Il pensiero di non farlo, di continuare ad abitare quella casa ogni tanto la sfiora.

«Io ho sempre pensato a cosa avrei fatto se fossi rimasta in quella casa. Bisognava avere una forza mentale fortissima per svegliarsi la mattina e cercare lavoro, andare a fare la patente, tornare a casa la sera nello stesso luogo dove tutto era accaduto, farsi da mangiare».

Il momento della rinascita

Finalmente riesce a vendere la casa per 265mila euro. Dopodiché trova lavoro a Padova e si trasferisce. Guadagna 1100 euro al mese, ma i soldi della vendita non li tocca per due anni…

«Era da pazzi. La banca mi chiamava regolarmente chiedendomi cosa ne volessi fare di tutti quei soldi. Io sono andata via da casa di mia zia lasciando un po’ di soldi per tutto l’aiuto ricevuto, ho trovato una stanza in affitto a Padova e un garage a Favaro dove mettere tutte le cose che avevo salvato dalla casa. C’erano le cose dei miei genitori, dei miei nonni, e ho dovuto venderle, buttarle, regalarle. Il garage lo pagavo 70 euro al mese, invece la stanza a Padova 320 euro. Avevo circa 400 euro di spese al mese, ma li attingevo dal mio stipendio».
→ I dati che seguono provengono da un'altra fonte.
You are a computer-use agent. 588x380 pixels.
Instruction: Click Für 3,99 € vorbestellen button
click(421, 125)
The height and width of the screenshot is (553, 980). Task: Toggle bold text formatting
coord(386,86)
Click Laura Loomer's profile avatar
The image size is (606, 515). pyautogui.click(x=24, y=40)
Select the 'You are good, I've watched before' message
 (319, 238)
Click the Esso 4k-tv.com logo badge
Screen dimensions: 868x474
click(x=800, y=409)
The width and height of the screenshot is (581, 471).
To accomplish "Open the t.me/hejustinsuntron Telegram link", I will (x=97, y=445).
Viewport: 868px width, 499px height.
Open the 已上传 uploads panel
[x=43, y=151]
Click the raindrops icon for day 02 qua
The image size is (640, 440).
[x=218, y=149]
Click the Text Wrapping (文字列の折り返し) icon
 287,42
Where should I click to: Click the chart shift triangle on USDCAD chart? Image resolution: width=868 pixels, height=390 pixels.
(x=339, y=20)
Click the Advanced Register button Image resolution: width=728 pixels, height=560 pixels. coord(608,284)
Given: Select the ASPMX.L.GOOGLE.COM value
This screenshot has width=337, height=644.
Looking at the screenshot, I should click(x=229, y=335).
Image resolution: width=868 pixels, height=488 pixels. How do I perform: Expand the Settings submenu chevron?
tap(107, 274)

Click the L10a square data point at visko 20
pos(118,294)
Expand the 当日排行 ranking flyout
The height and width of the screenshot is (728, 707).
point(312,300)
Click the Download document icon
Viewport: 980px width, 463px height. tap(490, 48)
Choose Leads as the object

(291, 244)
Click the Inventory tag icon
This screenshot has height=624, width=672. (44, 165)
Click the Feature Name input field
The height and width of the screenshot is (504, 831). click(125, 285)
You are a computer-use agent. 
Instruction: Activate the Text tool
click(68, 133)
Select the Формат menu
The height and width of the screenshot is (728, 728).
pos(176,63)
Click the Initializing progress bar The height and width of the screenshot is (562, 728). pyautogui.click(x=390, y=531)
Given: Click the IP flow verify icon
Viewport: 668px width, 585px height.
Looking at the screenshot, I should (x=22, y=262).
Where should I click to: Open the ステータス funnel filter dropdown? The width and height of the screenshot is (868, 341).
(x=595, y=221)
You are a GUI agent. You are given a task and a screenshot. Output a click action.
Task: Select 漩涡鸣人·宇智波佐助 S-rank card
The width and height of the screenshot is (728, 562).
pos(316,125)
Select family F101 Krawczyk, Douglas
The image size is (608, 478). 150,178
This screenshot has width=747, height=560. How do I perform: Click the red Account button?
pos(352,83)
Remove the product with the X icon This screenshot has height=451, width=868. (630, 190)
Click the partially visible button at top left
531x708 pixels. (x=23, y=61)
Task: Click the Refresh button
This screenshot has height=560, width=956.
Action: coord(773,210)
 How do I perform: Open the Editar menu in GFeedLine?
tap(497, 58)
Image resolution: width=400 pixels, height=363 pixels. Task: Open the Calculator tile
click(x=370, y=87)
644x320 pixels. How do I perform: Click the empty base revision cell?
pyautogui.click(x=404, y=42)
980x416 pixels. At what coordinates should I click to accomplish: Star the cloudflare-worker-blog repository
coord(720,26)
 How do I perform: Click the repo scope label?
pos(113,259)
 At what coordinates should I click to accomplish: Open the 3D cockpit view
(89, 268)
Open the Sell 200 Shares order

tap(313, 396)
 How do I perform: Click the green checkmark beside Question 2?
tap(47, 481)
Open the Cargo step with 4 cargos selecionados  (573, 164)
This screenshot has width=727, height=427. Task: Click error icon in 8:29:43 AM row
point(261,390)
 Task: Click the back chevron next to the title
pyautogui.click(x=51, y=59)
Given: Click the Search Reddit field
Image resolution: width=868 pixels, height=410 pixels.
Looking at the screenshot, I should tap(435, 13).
Durante la pandemia, però, grazie anche all’aiuto di una psicoterapeuta, si rende conto dell’importanza di avere uno spazio dove provare a sentirsi a casa di nuovo.

«Quando c’è stata la pandemia, tutti i miei coinquilini sono tornati alle rispettive famiglie. Io rimanevo là perché non avevo un altro posto dove andare. Quindi, con la psicologa abbiamo ragionato su quanto fosse importante che io comprassi una casa. Ed effettivamente, era vero».

E così Francesca compra un piccolo appartamento a Padova senza nemmeno dover fare un mutuo. E intanto elabora la sua storia di lutto attraverso un podcast on air dal 29 maggio 2024 “Si muore una volta sola”, in cui dialoga con psicologi, necrofori, costruttori di urne di design, scrittori di libri per bambini…

“Se io penso alla mia idea di casa, ho sempre in mente la mia. Però, l’appartamento in cui sono adesso rappresenta un po’ quel luogo di salvezza, perché qualsiasi cosa accada, io ho il mio posto. È praticamente la loro eredità, anche se non è la stessa casa di una volta. Penso che nella sfortuna c’è stata la fortuna di trovare una soluzione perché ci sono tante persone che devono rinunciare a un’eredità e ripartire da zero, con due trolley e una macchina.”